With reports of patients suffering severe conditions renewing record figures almost on a daily basis, medical professionals warn of a medical system collapse where they will have to give up on otherwise treatable patients because of the lack of hospital beds.

"If infections continue to increase, there is a danger of not being able to save lives that could be saved," a medical expert said.

Data compiled by the ministry as of Wednesday showed that about 4,300 deaths confirmed until then accounted for 1.3 percent of the total number of those who had contracted the virus.

By age group, the death rate for COVID-19 patients in their 80s and above stood at 11.5 percent, and that for those in the 70s came to 4.3 percent.

Meanwhile, Tokyo confirmed 1,070 infections Saturday, raising the cumulative total to 92,904.

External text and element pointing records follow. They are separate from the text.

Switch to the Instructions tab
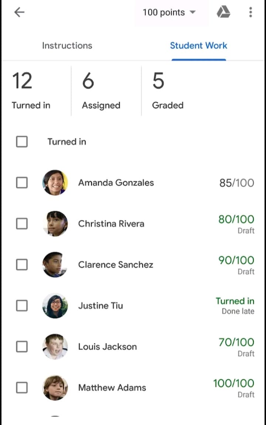 coord(67,45)
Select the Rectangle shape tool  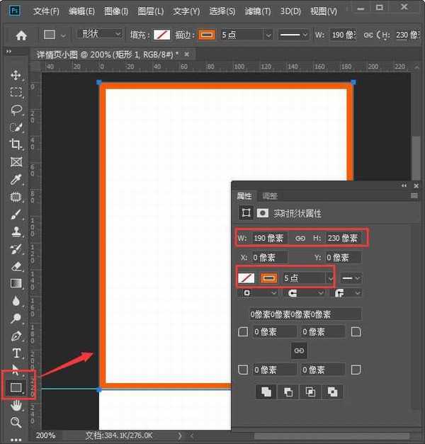point(16,387)
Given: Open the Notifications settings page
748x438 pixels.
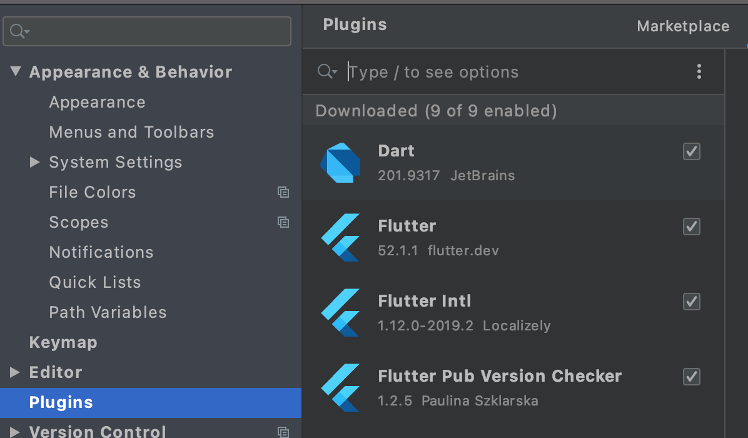Looking at the screenshot, I should pyautogui.click(x=101, y=252).
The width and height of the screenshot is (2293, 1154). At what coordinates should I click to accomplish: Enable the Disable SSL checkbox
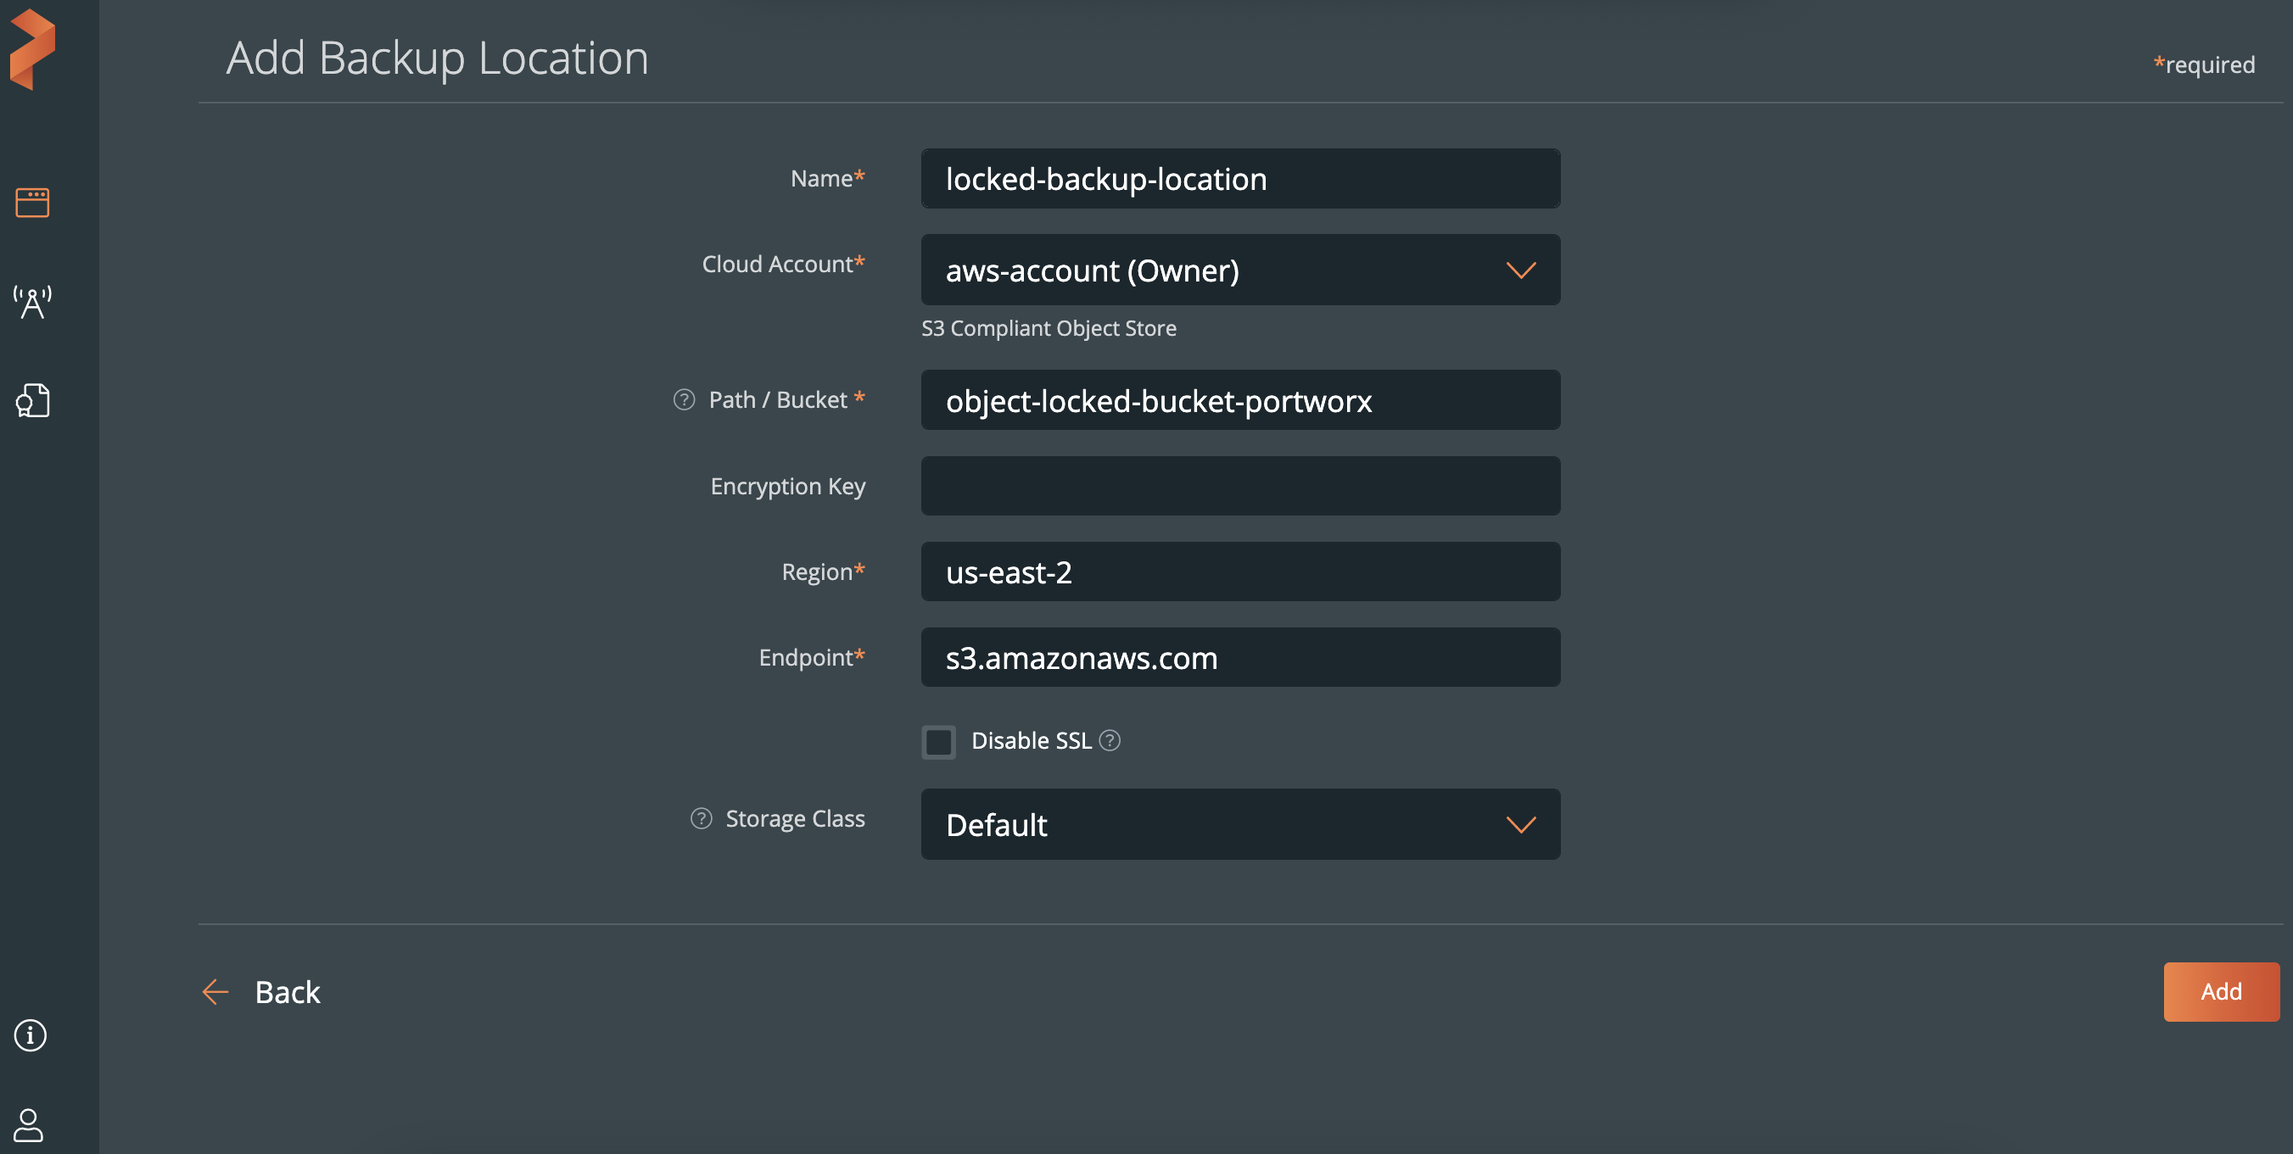click(938, 741)
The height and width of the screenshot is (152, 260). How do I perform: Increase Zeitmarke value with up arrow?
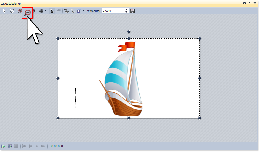point(126,10)
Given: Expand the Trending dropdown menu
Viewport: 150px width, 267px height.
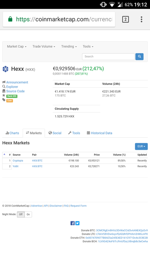Looking at the screenshot, I should (69, 46).
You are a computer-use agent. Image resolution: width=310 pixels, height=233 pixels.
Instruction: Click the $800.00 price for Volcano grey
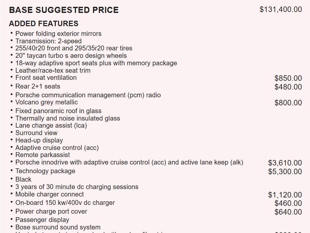(x=288, y=103)
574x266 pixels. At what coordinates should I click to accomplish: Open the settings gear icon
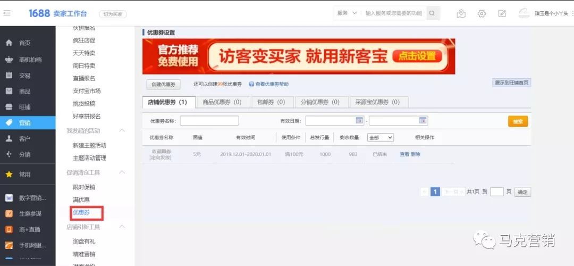482,14
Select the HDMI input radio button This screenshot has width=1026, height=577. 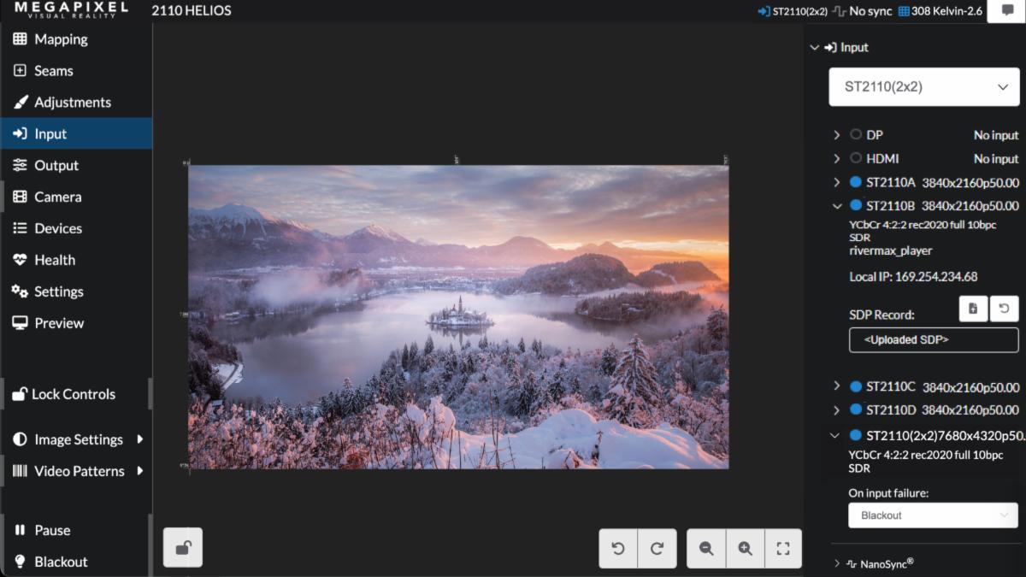(856, 158)
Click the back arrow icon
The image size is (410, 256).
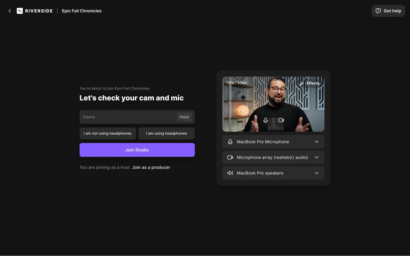tap(10, 11)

The latest figure, however, was less than half the record 2,447 daily cases logged on Jan. 7.

Daily infections have gradually been decreasing since the second state of emergency was declared on Jan. 8, although the number remains high compared to the first emergency last year.

The number of those hospitalized in the capital as serious cases was at 156 on Saturday, down two from the previous day, according to the metropolitan government.

There were 4,717 new cases nationwide. The tally for severely ill patients across Japan fell by two to 1,009, continuing to remain above 1,000.